Décryptage. Huawei dans la tourmente, Sonatrach est-elle en danger?

Pour nombre d’observateurs la rivalité géopolitique américano-chinoise est à son paroxysme suite à l’arrestation, en début du mois de Décembre 2018, du Directeur Financier de Huawei, Meng Wanzhou au Canada. Les accusations portées contre le géant chinois des télécommunications, pour avoir enfreint les sanctions américaines contre l’Iran, mettent en lumière la course croissante à la technologie et la guerre froide hybride entre les deux superpuissances du monde.

Meng, qui est également la fille du fondateur de Huawei Ren Zhengfei, est accusée par l’administration américaine d’avoir utilisé Skycom, une filiale de Huawei basée à Hong Kong, pour échapper aux sanctions américaines contre l’Iran entre 2009 et 2014.

Les Etats-Unis, ont sans doute voulu provoquer le pouvoir chinois dans leur bras de fer commercial, toutefois ils mettent en avant leur sécurité nationale, mais également celle de tous les pays et entreprises qui seraient en partenariat avec le géant chinois Huawei, contre de probables ‘’actes d’espionnage’’ dans le secteur des technologies.

A terme, toutes les entités liées à Huawei devront réévaluer le risque en prenant en compte la possibilité de mesures politiques telles que les contrôles à l’exportation, les sanctions, les acquisitions et les transferts de technologie bloqués, au détriment du groupe Huawei, et d’ores et déjà penser à minimiser les dommages résultant de ses sanctions probables.

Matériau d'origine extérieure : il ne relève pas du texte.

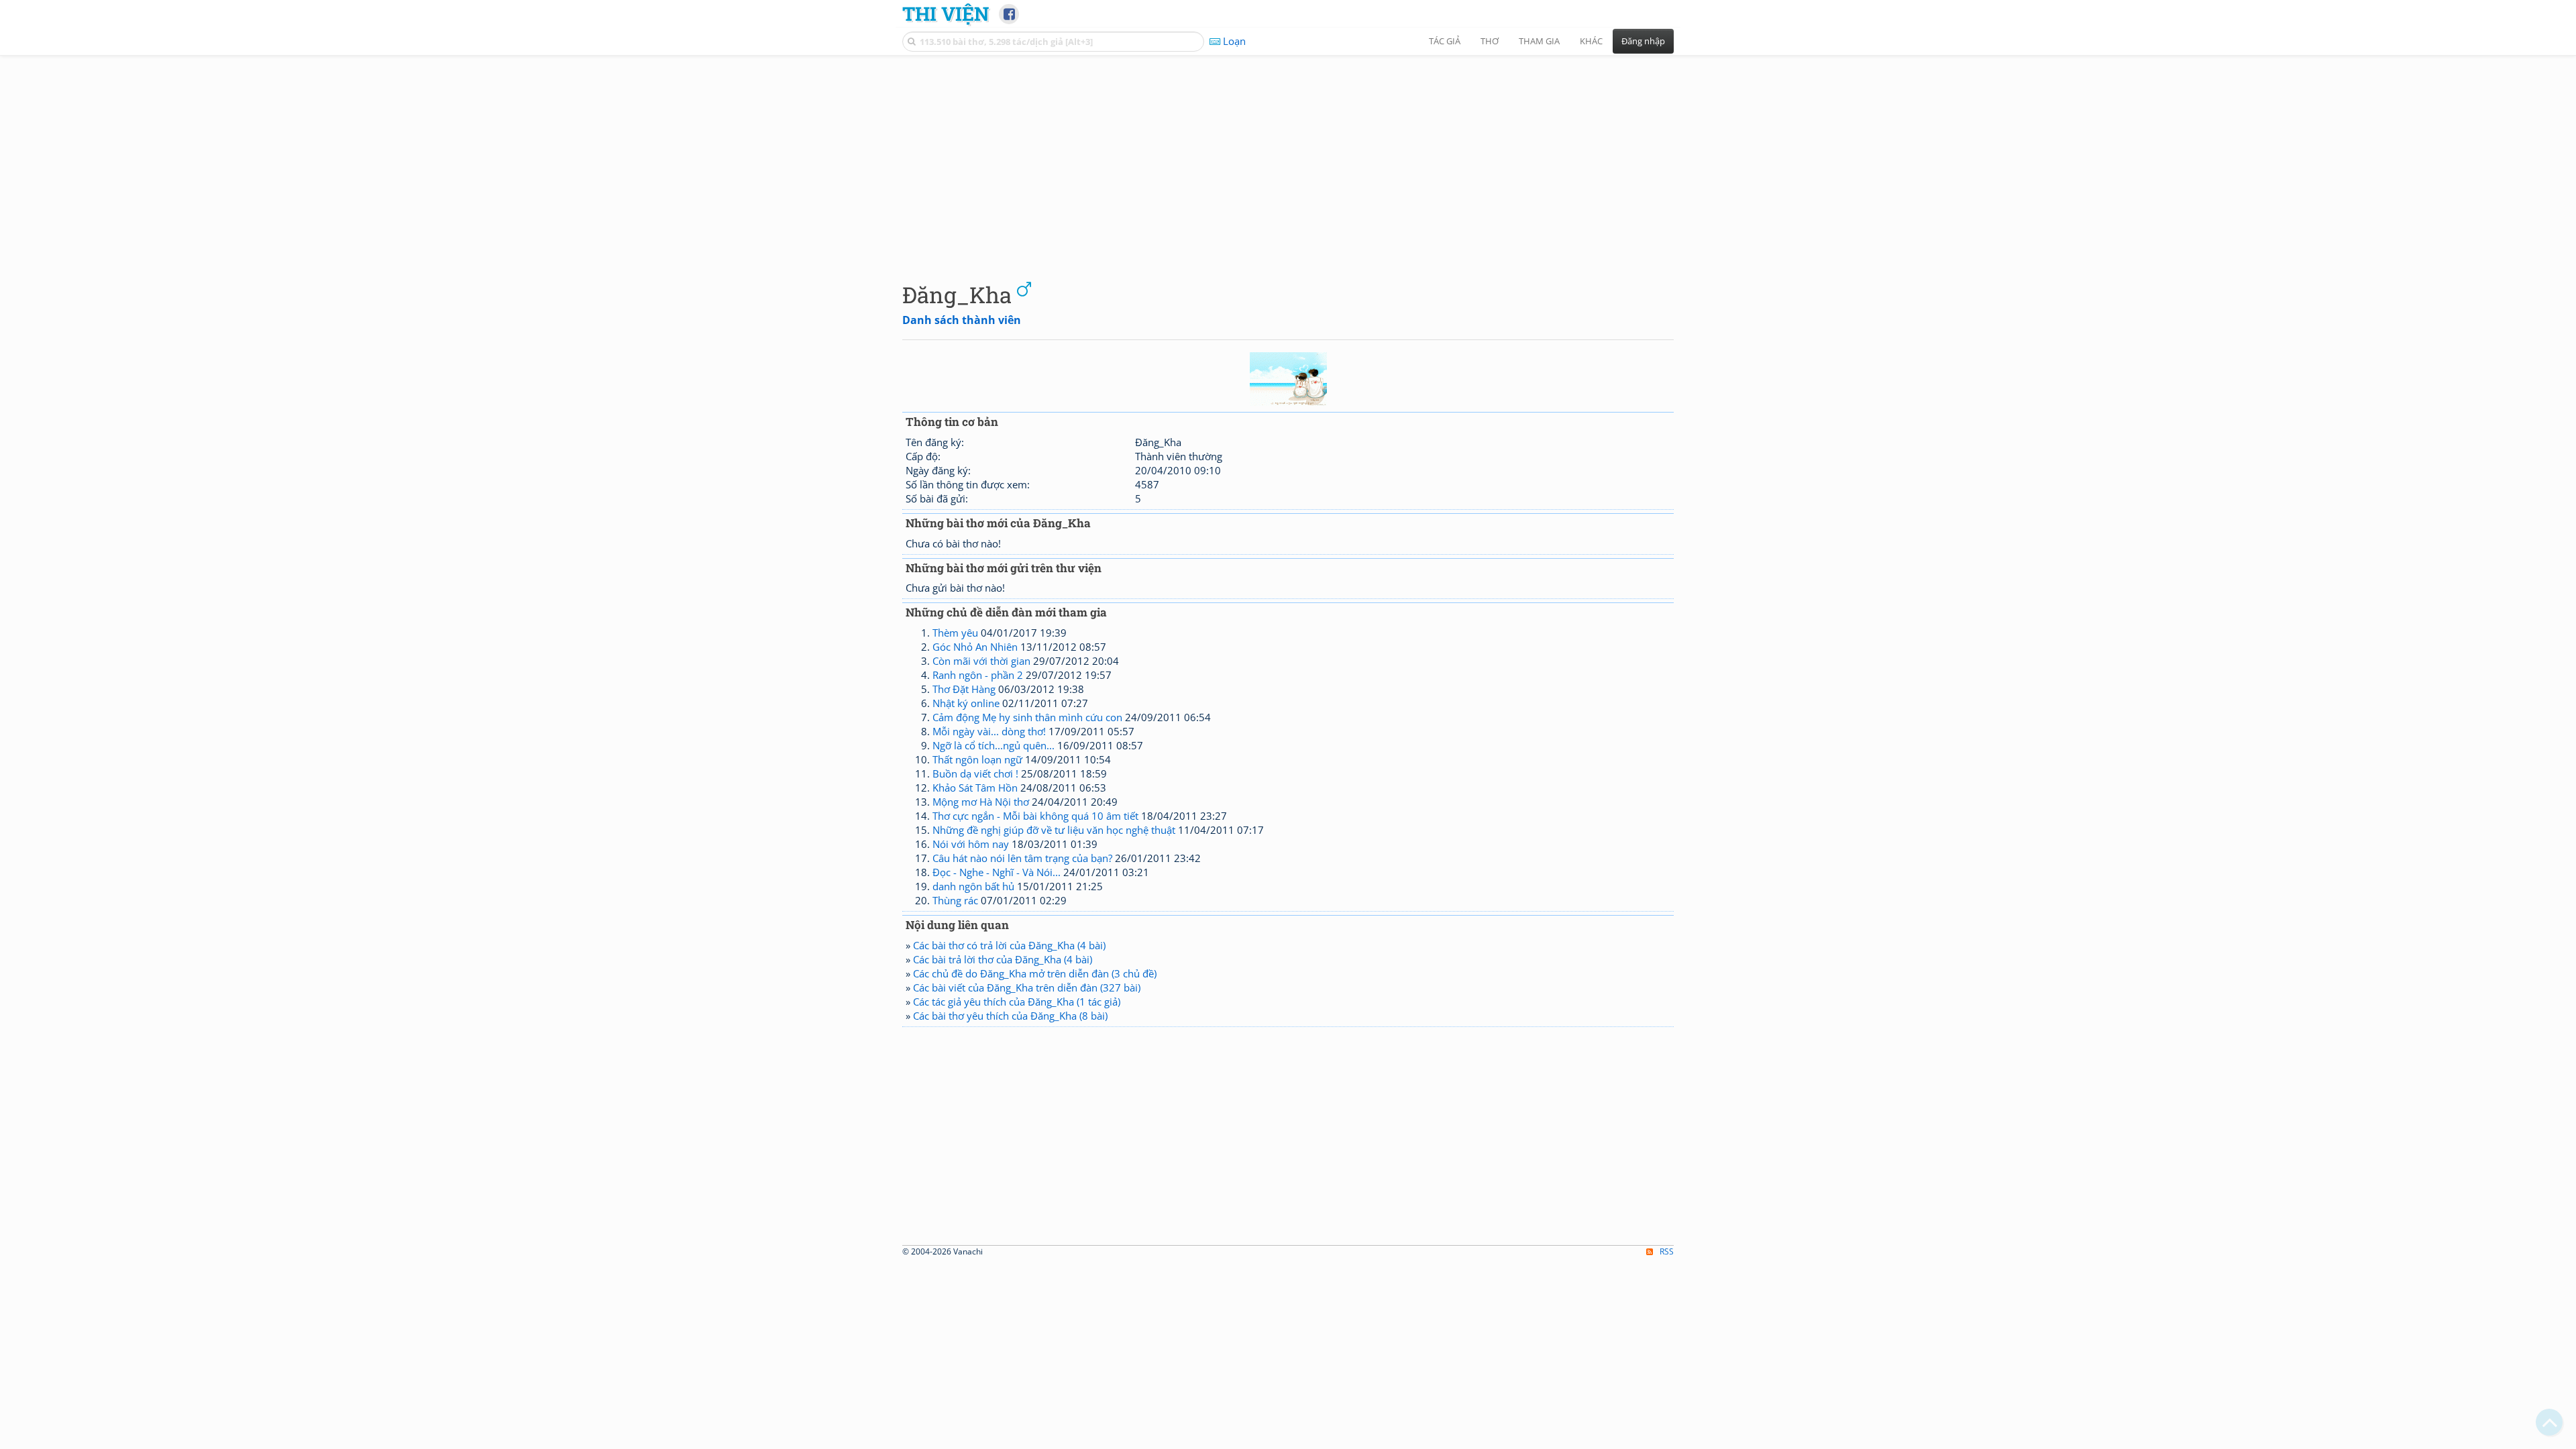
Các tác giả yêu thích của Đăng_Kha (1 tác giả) (1016, 1001)
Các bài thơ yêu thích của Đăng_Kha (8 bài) (1010, 1015)
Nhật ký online (966, 703)
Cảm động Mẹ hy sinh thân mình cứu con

Huawei a déclaré ne pas avoir eu connaissance d’actes répréhensibles de Mme Meng, ajoutant : « La société est convaincue que les systèmes juridiques canadien et américain aboutiront à une conclusion juste. Huawei respecte toutes les lois et tous les règlements en vigueur, y compris les lois et règlements de contrôle des exportations et de sanctions des Nations Unies, des États-Unis et de l’UE.  »

Derrière cette actualité outrageusement médiatisée, se jouent des enjeux économiques stratégiques centrés sur les craintes des agences de renseignement occidentales et sur la menace importante que représenterait la Chine et Huawei pour l’économie et la sécurité mondiale.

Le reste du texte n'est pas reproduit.